Logo : Sénat français

Direction de la séance

Projet de loi

Projet de loi de finances pour 2015

(1ère lecture)

PREMIÈRE PARTIE

(n° 107 , 108 , 109, 110, 111, 112, 113, 114)

N° I-137

19 novembre 2014


 

AMENDEMENT

présenté par

C Défavorable
G Défavorable
Adopté

MM. F. MARC et BOTREL


ARTICLE ADDITIONNEL APRÈS ARTICLE 20


Après l’article 20

Insérer un article additionnel ainsi rédigé :

I. – Le septième alinéa du III de l’article 266 quindecies du code des douanes est complété par deux phrases ainsi rédigées :

« Cette part peut être portée jusqu’à la limite de 1,4 %, pour les personnes qui mettent à la consommation en France du gazole mentionné au I, qui sont également producteurs d’esters méthyliques d’acides gras issus des matières premières énumérées à l’article 21 de la directive 2009/28 CE du Parlement européen et du Conseil du 23 avril 2009 précitée, et qui collectent et transforment les matières premières utilisées, sur une échelle territoriale pertinente.
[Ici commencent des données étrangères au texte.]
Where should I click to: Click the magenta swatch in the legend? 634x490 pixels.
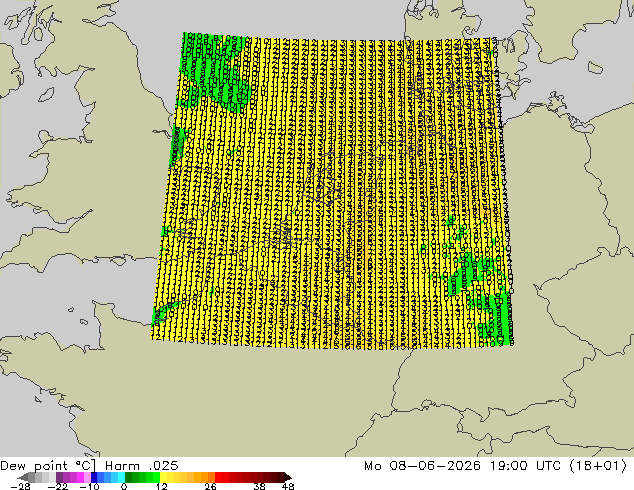[80, 477]
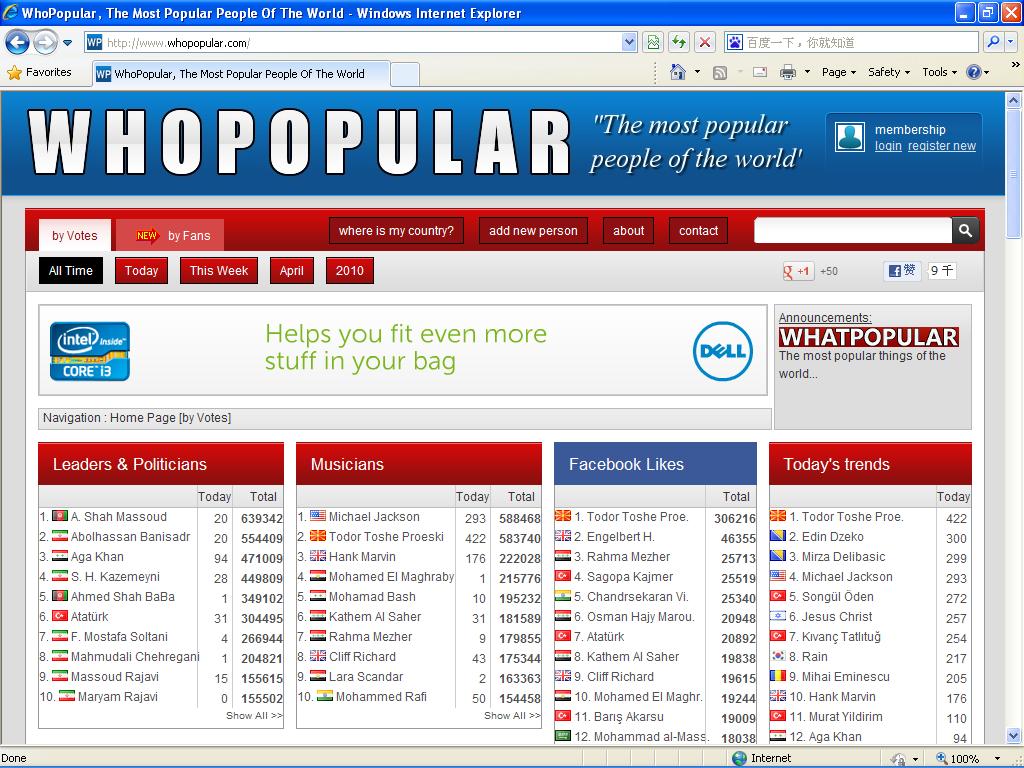Open the Tools menu dropdown
This screenshot has height=768, width=1024.
coord(939,72)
Un arrêté conjoint des ministres chargés des douanes, de l’écologie, de l’énergie et de l’agriculture fixe les conditions et les modalités de mise en œuvre de cette disposition. »
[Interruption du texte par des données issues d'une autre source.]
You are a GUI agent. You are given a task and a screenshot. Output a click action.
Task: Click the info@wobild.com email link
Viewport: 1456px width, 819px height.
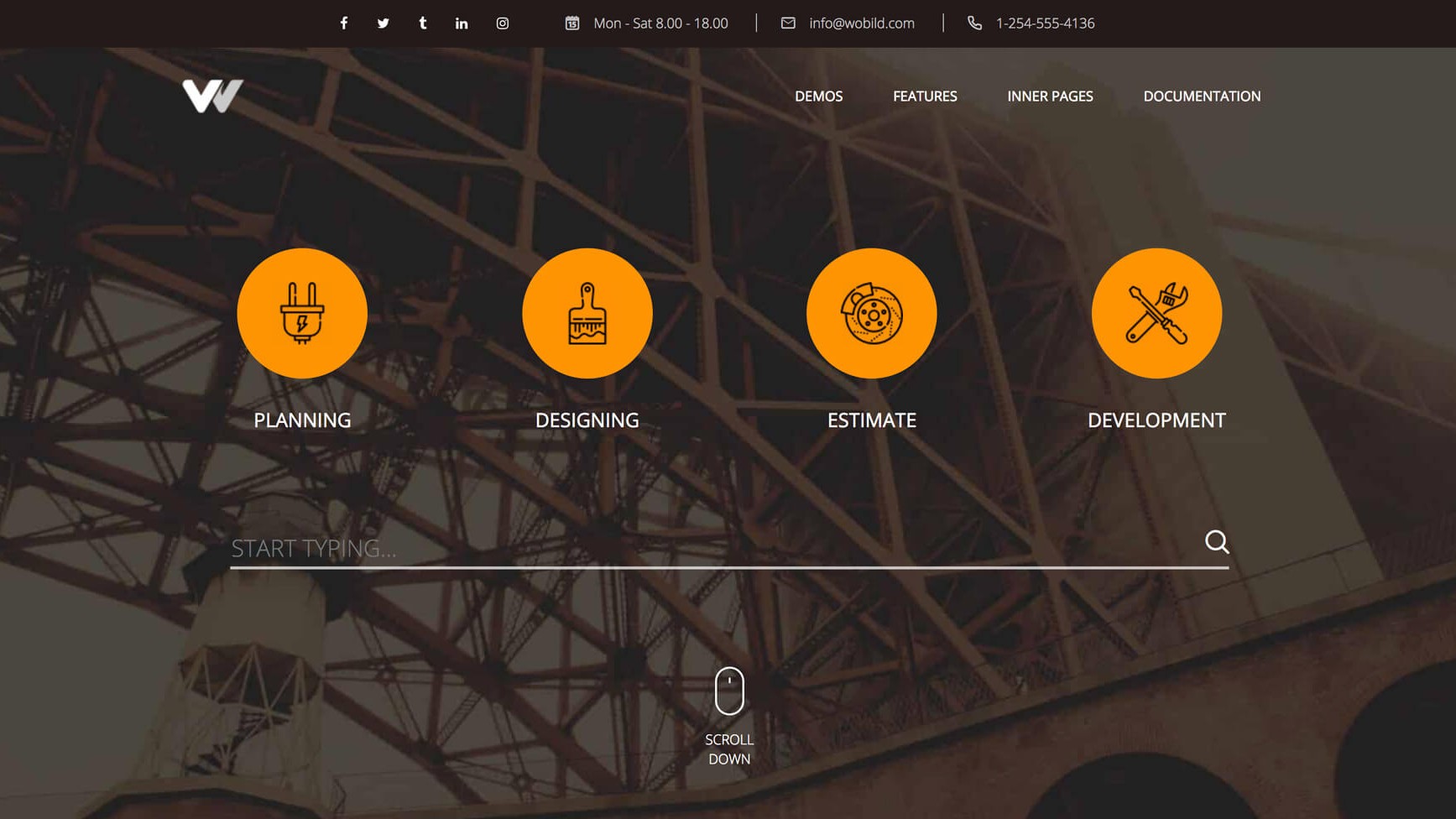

II. – La perte de recettes résultant pour l’État et l'Agence de l’environnement et de la maîtrise de l’énergie du I ci-dessus est compensée, à due concurrence, par la création d’une taxe additionnelle aux droits prévus aux articles 575 et 575 A du code général des impôts.

Objet

Le présent amendement entend faciliter et reconnaitre la contribution positive des acteurs de l’économie circulaire ou de filières intégrées afin qu’ils puissent bénéficier en retour d’une autorisation d’incorporer jusqu’à 0,7% EnR de biocarburant « double comptage » issu de leur propre production.

Cette autorisation concernerait tous les opérateurs assujettis à la TGAP qui sont en outre producteurs d’EMHA ou d’EMHU, à partir de matières premières nationales traitées sur le sol français ; elle leur permettrait ainsi d’absorber davantage de leur production.

Le gisement de graisses animales non alimentaires (de type C1/C2) et d’huiles usagées aujourd’hui disponible en France est en parfaite adéquation avec cet objectif, qui aurait également pour conséquence de faire reculer les importations de biocarburants tout en contribuant à la sécurité d’approvisionnement énergétique du pays.